In contrast, a study by Steen et al. concluded that some blood flow is better than no flow at all. The authors found that dogs could sustain only 8 to 9 minutes of complete ischemia but 10 to 12 minutes of incomplete ischemia (cerebral blood flow less than 10% of control) without neurological impairment. These results are at odds with the findings of Hossmann et al. who found better electrophysiological recovery in cats and monkeys after complete ischemia, and studies by Nordstrom et al. who observed increased metabolic recovery in rats after complete ischemia.

The authors speculate that these differences may reflect the different durations of (in)complete ischemia. Hossmann et al. studied 60 minutes of ischemia and Nordstrom studied 30 minutes of ischemia. The authors note that the durations they studied (8-14 minutes) are more clinically relevant because neurological recovery with contemporary technologies is not possible after 30 or 60 minutes of cerebral ischemia. Although these findings provide support for restoration of any kind of cerebral circulation after cardiac arrest, it does not offer much guidance in evaluating the practice of prolonged cardiopulmonary support in cryonics.

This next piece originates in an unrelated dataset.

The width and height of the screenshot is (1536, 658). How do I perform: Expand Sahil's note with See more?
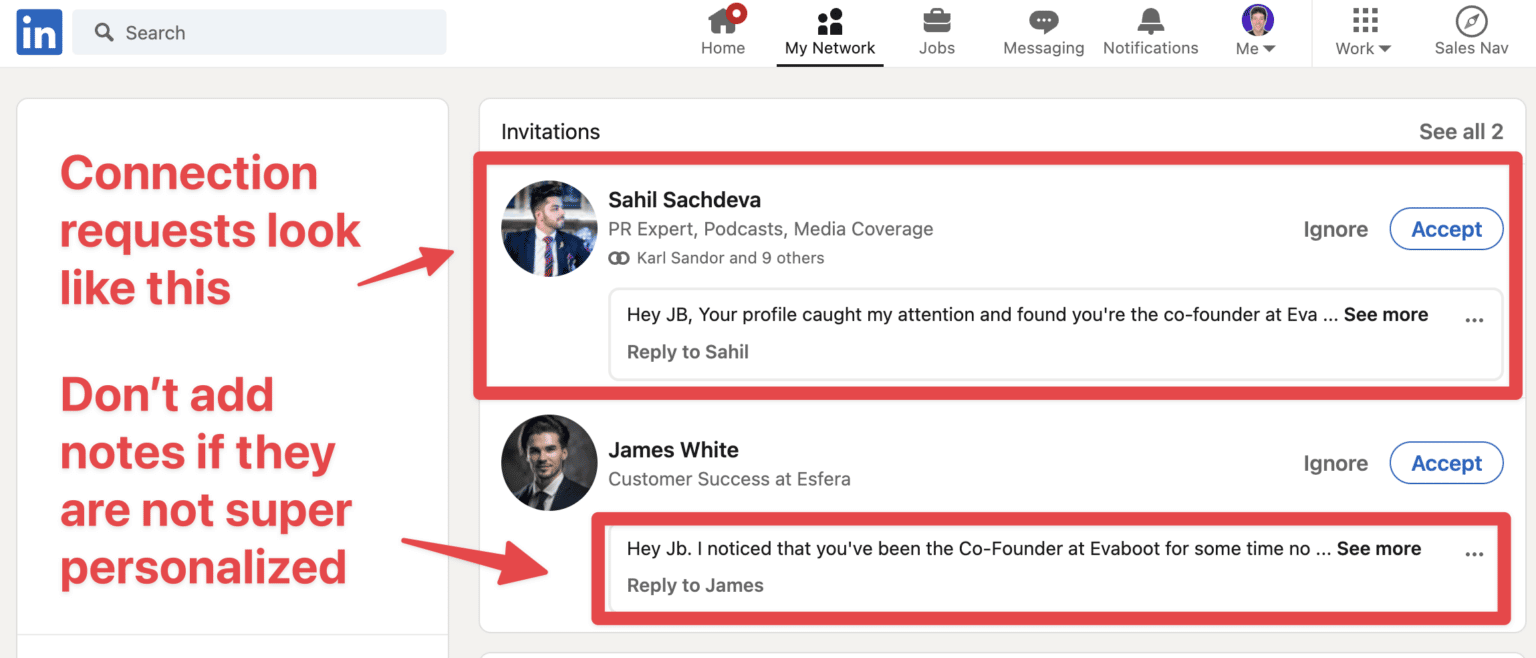pyautogui.click(x=1386, y=313)
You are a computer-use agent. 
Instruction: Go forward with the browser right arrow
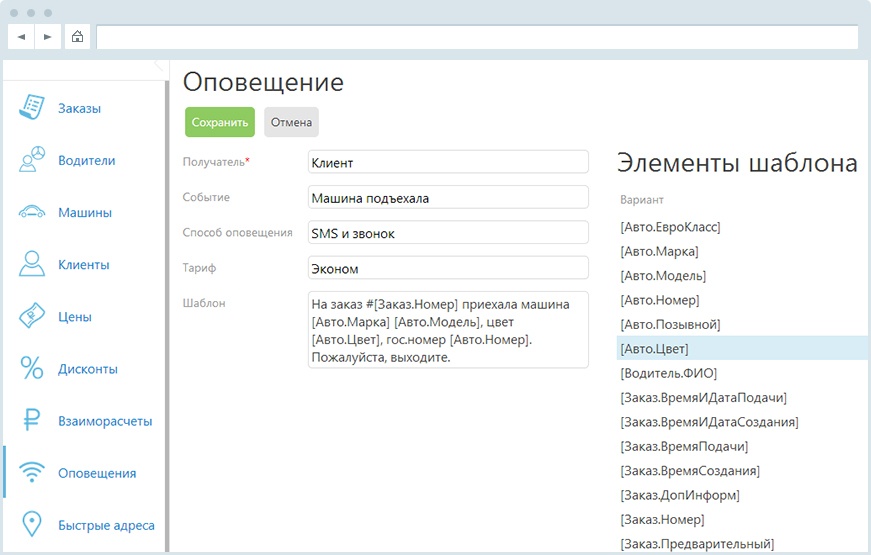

The authors also draw awareness to the difficulty of correlating electrophysiological and metabolic recovery to neurological recovery. They quote a study by Salford et al. who observed some return of metabolism even though histological abnormalities had already been developed. Such studies warrant caution about using return of electrophysiological activity as an indicator of cerebral viability because it is not likely that such viability can be sustained over the long term, let alone predict functional recovery of the brain.  It is doubtful that viability in the latter, stricter, sense can be maintained during stabilization of most, if any, cryonics patients. At best, the studies that demonstrate recovery of electrophysiological and metabolic activity after prolonged cerebral ischemia offer hope that such periods of circulatory arrest do not produce acute information-theoretic death.

No metabolic or histological evidence was found to support the implication of no-reflow, lactate accumulation, and free radical damage in incomplete ischemia.  Again, the authors speculate that no-reflow may be more pronounced during longer periods of incomplete ischemia, an observation that seems to be indirectly supported by Fisher et al. who observed progressive impairment of perfusion for longer periods of ischemia.

Cryonics patients often experience shock, blood coagulation abnormalities, and decreased cerebral perfusion prior to pronouncement of legal death and cardiopulmonary support.  An additional complicating factor in cryonics is that cardiopulmonary support is often supplemented by induction of hypothermia and administration of vasopressors and neuroprotective agents. Although the paper by Steen et al. addresses a lot of issues that are important to evaluate cryonics procedures, it is clear that for real empirical guidance regarding the wisdom of prolonged cardiopulmonary support specific cryonics research models are required.